- _Supplied records_

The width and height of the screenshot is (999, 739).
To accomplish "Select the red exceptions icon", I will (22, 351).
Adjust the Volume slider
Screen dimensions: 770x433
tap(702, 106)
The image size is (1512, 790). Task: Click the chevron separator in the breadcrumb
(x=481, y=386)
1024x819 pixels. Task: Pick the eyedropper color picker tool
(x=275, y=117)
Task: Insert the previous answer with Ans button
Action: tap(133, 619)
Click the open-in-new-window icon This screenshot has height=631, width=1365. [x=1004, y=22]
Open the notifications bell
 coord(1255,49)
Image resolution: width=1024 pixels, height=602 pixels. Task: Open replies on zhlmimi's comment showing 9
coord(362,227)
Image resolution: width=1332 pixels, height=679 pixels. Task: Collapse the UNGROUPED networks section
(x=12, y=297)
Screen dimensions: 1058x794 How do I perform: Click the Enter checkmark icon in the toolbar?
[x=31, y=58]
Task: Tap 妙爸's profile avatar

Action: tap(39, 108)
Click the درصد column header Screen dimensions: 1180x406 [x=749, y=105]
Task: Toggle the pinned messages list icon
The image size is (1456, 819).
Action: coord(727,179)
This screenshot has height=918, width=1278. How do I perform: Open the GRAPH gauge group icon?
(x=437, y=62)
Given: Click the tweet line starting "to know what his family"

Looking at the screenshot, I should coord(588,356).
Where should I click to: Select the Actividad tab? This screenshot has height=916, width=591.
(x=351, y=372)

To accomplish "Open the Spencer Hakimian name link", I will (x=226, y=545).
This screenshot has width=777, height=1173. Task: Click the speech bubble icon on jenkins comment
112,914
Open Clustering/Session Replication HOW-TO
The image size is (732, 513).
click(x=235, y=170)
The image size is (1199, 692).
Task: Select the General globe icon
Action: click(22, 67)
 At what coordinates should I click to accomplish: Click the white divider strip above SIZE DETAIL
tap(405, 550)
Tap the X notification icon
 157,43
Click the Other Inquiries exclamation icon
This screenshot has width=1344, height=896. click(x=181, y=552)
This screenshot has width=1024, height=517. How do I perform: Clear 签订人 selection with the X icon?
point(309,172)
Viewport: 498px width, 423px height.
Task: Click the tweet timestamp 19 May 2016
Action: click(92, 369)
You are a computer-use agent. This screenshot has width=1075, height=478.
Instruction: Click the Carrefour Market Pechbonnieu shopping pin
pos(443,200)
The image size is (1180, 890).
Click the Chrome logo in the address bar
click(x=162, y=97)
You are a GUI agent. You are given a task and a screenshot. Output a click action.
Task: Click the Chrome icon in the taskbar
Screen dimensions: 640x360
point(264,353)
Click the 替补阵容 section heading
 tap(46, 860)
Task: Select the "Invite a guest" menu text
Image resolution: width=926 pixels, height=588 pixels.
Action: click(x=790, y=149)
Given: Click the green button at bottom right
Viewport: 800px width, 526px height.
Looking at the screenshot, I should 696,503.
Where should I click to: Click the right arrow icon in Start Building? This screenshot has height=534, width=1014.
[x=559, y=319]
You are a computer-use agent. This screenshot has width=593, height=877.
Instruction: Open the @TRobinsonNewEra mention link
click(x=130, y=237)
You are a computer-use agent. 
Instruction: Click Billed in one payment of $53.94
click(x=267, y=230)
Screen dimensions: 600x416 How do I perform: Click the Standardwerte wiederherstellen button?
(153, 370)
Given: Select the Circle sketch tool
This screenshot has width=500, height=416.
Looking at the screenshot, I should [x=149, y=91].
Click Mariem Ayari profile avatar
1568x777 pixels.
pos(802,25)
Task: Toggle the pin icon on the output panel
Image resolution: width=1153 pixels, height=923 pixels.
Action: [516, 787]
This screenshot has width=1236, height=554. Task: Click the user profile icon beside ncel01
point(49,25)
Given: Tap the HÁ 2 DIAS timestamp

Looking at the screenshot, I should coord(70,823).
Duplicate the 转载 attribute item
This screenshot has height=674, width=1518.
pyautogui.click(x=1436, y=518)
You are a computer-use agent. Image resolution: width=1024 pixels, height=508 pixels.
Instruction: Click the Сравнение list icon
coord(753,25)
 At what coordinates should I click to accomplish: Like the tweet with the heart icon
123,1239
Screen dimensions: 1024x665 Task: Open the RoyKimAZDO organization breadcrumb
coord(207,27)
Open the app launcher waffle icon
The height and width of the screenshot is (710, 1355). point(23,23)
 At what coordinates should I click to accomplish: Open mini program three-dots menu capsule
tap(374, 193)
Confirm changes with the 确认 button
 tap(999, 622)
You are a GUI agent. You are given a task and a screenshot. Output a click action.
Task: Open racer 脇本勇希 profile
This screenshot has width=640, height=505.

- _What is required_
In the entries above, which lines hold the word "agent"? Copy them out.

- _Output for this task_
You are a computer-use agent. This screenshot has width=1075, height=478.
You are a GUI agent. You are given a task and a screenshot. Output a click action.
You are a computer-use agent. This screenshot has width=593, height=877.
You are a computer-use agent. 
You are a computer-use agent. Image resolution: width=1024 pixels, height=508 pixels.
You are a GUI agent. You are given a task and a screenshot. Output a click action.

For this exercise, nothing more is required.